Aubrey Gordon corrects the unjust perception. (Instagram)
Aubrey Gordon corrects the unjust perception. (Instagram)

As fat activist Aubrey Gordon delivered a talk at her first-ever book signing, her doting father Rusty turned and whispered to the person sitting next to him: “That’s my daughter.”

This tender, seemingly innocuous moment, which comes towards the end of the documentary “Your Fat Friend,” could have passed unnoticed without the gaze of a camera, but it is one laden with meaning. Rusty could barely bring himself to say the word “fat” when filming for the documentary first began six years earlier.

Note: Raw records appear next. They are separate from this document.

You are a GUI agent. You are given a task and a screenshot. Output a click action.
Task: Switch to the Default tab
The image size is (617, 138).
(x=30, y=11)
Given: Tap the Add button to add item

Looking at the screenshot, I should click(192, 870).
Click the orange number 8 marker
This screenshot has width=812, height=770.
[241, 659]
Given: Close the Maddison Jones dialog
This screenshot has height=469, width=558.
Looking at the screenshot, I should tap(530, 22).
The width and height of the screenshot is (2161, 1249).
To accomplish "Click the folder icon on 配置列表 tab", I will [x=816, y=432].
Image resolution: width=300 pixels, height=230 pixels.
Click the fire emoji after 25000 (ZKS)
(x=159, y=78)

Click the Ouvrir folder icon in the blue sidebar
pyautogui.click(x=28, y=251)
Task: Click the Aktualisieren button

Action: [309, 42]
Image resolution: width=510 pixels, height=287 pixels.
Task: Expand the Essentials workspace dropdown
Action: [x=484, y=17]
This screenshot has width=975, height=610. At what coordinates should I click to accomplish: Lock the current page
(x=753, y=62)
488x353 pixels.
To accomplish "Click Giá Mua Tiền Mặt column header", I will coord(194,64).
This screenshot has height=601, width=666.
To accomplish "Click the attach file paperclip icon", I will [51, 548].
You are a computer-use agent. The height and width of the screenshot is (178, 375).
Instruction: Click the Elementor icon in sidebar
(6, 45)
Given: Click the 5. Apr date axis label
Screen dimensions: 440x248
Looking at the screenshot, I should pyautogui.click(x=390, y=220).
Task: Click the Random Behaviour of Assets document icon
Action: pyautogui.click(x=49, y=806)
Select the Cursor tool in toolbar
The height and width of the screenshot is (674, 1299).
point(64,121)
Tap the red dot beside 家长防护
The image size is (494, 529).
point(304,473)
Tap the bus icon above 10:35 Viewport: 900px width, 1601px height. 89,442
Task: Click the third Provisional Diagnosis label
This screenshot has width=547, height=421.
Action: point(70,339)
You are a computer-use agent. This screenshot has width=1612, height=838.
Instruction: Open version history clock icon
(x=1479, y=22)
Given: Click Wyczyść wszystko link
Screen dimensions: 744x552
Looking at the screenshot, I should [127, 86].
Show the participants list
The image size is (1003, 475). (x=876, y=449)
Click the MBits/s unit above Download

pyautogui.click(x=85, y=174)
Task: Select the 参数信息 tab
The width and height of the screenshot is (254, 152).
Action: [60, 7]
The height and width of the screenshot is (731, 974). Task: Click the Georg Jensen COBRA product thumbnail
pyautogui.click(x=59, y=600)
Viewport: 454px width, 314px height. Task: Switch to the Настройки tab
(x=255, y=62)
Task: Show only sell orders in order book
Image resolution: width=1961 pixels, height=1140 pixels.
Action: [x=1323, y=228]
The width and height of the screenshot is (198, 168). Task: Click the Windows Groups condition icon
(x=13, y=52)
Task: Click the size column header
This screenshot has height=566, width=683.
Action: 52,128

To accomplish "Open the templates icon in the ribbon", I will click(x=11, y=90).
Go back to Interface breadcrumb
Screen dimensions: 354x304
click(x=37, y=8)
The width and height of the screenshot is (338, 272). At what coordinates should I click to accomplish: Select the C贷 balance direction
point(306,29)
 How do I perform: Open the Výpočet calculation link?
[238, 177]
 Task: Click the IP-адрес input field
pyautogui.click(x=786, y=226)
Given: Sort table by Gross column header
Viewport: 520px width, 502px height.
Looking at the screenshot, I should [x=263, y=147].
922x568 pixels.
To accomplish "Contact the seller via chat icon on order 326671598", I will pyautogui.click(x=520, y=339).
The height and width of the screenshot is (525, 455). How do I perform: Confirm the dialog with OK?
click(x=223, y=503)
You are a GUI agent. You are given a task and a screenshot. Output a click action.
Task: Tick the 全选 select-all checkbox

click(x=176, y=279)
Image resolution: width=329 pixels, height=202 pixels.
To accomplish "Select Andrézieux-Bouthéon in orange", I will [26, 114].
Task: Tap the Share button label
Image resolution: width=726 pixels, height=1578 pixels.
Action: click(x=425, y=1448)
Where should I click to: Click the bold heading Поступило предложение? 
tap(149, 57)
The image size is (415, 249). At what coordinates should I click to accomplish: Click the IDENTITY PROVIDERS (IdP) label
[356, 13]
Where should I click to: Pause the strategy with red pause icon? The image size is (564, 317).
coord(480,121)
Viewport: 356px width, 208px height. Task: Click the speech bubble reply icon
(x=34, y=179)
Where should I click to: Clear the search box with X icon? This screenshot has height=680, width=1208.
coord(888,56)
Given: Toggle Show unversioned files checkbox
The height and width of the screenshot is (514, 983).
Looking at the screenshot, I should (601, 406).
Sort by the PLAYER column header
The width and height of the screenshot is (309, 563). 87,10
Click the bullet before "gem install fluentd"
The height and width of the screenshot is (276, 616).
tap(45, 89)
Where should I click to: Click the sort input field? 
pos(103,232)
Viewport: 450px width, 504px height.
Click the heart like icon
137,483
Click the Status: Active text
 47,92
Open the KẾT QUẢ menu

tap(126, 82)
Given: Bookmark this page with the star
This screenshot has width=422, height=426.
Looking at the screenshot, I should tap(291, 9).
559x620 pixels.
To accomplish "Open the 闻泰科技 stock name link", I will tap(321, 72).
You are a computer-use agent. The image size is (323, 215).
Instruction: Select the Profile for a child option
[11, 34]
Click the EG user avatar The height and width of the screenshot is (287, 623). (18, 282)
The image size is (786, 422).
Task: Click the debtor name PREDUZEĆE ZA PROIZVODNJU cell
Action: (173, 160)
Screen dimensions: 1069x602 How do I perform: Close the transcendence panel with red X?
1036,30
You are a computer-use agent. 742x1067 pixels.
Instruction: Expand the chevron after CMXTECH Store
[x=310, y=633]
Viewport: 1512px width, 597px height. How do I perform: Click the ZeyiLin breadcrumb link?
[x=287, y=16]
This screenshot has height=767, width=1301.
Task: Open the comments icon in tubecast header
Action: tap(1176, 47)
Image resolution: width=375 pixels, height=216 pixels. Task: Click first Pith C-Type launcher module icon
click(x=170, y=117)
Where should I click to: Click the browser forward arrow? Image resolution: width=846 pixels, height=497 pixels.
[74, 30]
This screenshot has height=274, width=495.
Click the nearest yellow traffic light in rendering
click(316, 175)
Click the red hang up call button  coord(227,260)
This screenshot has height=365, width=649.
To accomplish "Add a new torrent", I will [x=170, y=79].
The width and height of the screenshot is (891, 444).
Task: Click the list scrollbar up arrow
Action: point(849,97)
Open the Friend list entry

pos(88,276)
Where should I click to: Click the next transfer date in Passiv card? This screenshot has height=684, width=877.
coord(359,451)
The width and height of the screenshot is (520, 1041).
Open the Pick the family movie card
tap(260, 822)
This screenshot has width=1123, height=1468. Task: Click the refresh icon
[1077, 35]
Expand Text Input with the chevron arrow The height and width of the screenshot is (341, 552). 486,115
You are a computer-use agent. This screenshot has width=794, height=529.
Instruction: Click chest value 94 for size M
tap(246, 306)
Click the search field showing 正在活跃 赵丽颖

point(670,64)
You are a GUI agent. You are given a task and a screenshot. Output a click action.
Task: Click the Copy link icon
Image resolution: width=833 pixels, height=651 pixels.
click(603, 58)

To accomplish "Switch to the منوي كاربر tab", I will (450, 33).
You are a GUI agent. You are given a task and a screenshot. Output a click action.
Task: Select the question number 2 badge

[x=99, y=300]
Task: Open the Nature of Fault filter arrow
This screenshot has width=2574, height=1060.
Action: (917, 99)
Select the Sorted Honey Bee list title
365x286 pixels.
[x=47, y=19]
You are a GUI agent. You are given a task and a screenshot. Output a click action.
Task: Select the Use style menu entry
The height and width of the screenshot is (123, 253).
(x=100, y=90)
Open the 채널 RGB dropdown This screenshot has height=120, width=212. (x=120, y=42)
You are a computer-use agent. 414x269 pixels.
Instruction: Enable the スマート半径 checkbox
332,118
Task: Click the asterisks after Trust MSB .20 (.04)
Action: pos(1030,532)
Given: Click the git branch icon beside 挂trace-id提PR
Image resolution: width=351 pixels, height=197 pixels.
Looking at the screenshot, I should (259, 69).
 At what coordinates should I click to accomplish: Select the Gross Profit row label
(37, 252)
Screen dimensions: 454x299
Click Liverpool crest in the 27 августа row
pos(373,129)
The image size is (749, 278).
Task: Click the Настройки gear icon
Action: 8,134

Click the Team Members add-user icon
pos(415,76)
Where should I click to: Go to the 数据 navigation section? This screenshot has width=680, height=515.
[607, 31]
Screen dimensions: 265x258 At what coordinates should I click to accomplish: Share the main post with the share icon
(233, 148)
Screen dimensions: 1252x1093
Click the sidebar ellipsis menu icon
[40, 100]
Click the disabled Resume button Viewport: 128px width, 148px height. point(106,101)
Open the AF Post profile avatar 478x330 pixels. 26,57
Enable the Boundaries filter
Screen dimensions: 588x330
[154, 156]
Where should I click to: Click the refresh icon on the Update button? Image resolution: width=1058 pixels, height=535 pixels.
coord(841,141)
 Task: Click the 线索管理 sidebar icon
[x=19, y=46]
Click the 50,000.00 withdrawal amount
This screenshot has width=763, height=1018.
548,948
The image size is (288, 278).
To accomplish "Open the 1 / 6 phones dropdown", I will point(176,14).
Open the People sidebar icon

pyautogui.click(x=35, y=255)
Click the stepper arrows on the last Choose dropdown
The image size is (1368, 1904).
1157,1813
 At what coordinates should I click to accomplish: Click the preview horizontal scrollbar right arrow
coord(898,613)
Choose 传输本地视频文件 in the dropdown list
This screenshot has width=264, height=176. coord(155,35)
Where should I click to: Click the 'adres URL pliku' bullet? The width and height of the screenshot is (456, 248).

“My parents are the heroes of this film, without question,” Gordon told CNN of the film that is out now in Europe before beginning a tour to the US and Canada.

This space between Gordon’s activism and her willingness to lampoon the world’s reflexive anti-fatness is what immediately drew director Jeanie Finlay to Gordon’s story, she told CNN.

It is this gap, existing within a loving family, that allows Finlay’s movie to challenge the audience’s own perceptions of fatness as it documents both Gordon’s work for fat justice and her — at times — painful everyday interactions with her friends and family.

“It’s not a clean story of there’s a good guy and a bad guy,” Gordon said. “It’s sort-of like we’ve all been trained up to think we’re being the good guy, when actually we might be making life considerably harder for fat people.”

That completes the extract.